== Requirement ==
The output must reproduce each line of the data word for word.

== Data records ==
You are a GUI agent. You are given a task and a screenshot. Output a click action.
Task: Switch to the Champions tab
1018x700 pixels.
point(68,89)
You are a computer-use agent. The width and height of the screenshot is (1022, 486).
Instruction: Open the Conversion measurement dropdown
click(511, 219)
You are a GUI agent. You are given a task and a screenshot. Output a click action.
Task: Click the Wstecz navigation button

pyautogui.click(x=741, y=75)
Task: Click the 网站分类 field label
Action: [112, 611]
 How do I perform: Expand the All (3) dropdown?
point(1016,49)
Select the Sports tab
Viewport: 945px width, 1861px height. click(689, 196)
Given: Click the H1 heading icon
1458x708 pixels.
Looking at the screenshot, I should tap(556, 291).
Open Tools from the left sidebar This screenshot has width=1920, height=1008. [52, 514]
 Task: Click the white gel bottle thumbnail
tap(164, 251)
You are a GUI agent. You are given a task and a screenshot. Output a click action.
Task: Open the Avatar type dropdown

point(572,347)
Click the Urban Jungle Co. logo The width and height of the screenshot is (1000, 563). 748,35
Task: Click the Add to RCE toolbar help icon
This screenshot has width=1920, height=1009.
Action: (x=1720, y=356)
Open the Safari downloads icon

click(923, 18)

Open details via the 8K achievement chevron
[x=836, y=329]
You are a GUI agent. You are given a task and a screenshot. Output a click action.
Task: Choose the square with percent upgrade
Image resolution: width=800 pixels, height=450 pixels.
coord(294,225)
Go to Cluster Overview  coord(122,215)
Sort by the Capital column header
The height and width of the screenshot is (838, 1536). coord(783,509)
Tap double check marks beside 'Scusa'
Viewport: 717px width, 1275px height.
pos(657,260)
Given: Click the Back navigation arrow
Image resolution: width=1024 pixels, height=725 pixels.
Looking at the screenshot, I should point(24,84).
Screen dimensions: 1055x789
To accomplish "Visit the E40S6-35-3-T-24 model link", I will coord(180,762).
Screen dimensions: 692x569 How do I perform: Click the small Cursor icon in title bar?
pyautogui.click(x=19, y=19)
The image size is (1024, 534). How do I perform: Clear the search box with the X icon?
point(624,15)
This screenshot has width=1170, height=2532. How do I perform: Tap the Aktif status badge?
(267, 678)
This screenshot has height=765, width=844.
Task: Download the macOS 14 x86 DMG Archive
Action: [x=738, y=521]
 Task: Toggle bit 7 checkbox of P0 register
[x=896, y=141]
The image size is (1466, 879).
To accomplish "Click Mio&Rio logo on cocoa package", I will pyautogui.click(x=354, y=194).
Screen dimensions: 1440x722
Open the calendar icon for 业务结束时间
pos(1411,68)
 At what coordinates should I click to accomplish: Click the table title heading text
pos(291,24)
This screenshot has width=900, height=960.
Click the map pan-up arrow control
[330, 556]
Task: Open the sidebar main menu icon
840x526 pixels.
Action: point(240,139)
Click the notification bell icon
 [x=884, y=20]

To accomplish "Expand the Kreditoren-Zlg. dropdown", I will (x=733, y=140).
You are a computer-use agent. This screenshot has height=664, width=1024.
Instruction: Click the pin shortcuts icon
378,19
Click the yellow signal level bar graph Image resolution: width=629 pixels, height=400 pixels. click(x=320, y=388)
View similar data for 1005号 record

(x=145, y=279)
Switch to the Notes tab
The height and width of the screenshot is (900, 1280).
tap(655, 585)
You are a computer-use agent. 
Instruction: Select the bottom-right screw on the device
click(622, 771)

== Exercise solution ==
You are a GUI agent. You are given a task and a screenshot. Output a click action.
Task: Switch to the Champions tab
1018x700 pixels.
point(68,89)
You are a computer-use agent. The width and height of the screenshot is (1022, 486).
Instruction: Open the Conversion measurement dropdown
click(511, 219)
You are a GUI agent. You are given a task and a screenshot. Output a click action.
Task: Click the Wstecz navigation button

pyautogui.click(x=741, y=75)
Task: Click the 网站分类 field label
Action: [112, 611]
 How do I perform: Expand the All (3) dropdown?
point(1016,49)
Select the Sports tab
Viewport: 945px width, 1861px height. click(689, 196)
Given: Click the H1 heading icon
1458x708 pixels.
Looking at the screenshot, I should tap(556, 291).
Open Tools from the left sidebar This screenshot has width=1920, height=1008. [52, 514]
 Task: Click the white gel bottle thumbnail
tap(164, 251)
You are a GUI agent. You are given a task and a screenshot. Output a click action.
Task: Open the Avatar type dropdown

point(572,347)
Click the Urban Jungle Co. logo The width and height of the screenshot is (1000, 563). 748,35
Task: Click the Add to RCE toolbar help icon
This screenshot has width=1920, height=1009.
Action: (x=1720, y=356)
Open the Safari downloads icon

click(923, 18)

Open details via the 8K achievement chevron
[x=836, y=329]
You are a GUI agent. You are given a task and a screenshot. Output a click action.
Task: Choose the square with percent upgrade
Image resolution: width=800 pixels, height=450 pixels.
coord(294,225)
Go to Cluster Overview  coord(122,215)
Sort by the Capital column header
The height and width of the screenshot is (838, 1536). coord(783,509)
Tap double check marks beside 'Scusa'
Viewport: 717px width, 1275px height.
pos(657,260)
Given: Click the Back navigation arrow
Image resolution: width=1024 pixels, height=725 pixels.
Looking at the screenshot, I should point(24,84).
Screen dimensions: 1055x789
To accomplish "Visit the E40S6-35-3-T-24 model link", I will coord(180,762).
Screen dimensions: 692x569 How do I perform: Click the small Cursor icon in title bar?
pyautogui.click(x=19, y=19)
The image size is (1024, 534). How do I perform: Clear the search box with the X icon?
point(624,15)
This screenshot has width=1170, height=2532. How do I perform: Tap the Aktif status badge?
(267, 678)
This screenshot has height=765, width=844.
Task: Download the macOS 14 x86 DMG Archive
Action: [x=738, y=521]
 Task: Toggle bit 7 checkbox of P0 register
[x=896, y=141]
The image size is (1466, 879).
To accomplish "Click Mio&Rio logo on cocoa package", I will pyautogui.click(x=354, y=194).
Screen dimensions: 1440x722
Open the calendar icon for 业务结束时间
pos(1411,68)
 At what coordinates should I click to accomplish: Click the table title heading text
pos(291,24)
This screenshot has width=900, height=960.
Click the map pan-up arrow control
[330, 556]
Task: Open the sidebar main menu icon
840x526 pixels.
Action: point(240,139)
Click the notification bell icon
 [x=884, y=20]

To accomplish "Expand the Kreditoren-Zlg. dropdown", I will (x=733, y=140).
You are a computer-use agent. This screenshot has height=664, width=1024.
Instruction: Click the pin shortcuts icon
378,19
Click the yellow signal level bar graph Image resolution: width=629 pixels, height=400 pixels. click(x=320, y=388)
View similar data for 1005号 record

(x=145, y=279)
Switch to the Notes tab
The height and width of the screenshot is (900, 1280).
tap(655, 585)
You are a computer-use agent. 
Instruction: Select the bottom-right screw on the device
click(622, 771)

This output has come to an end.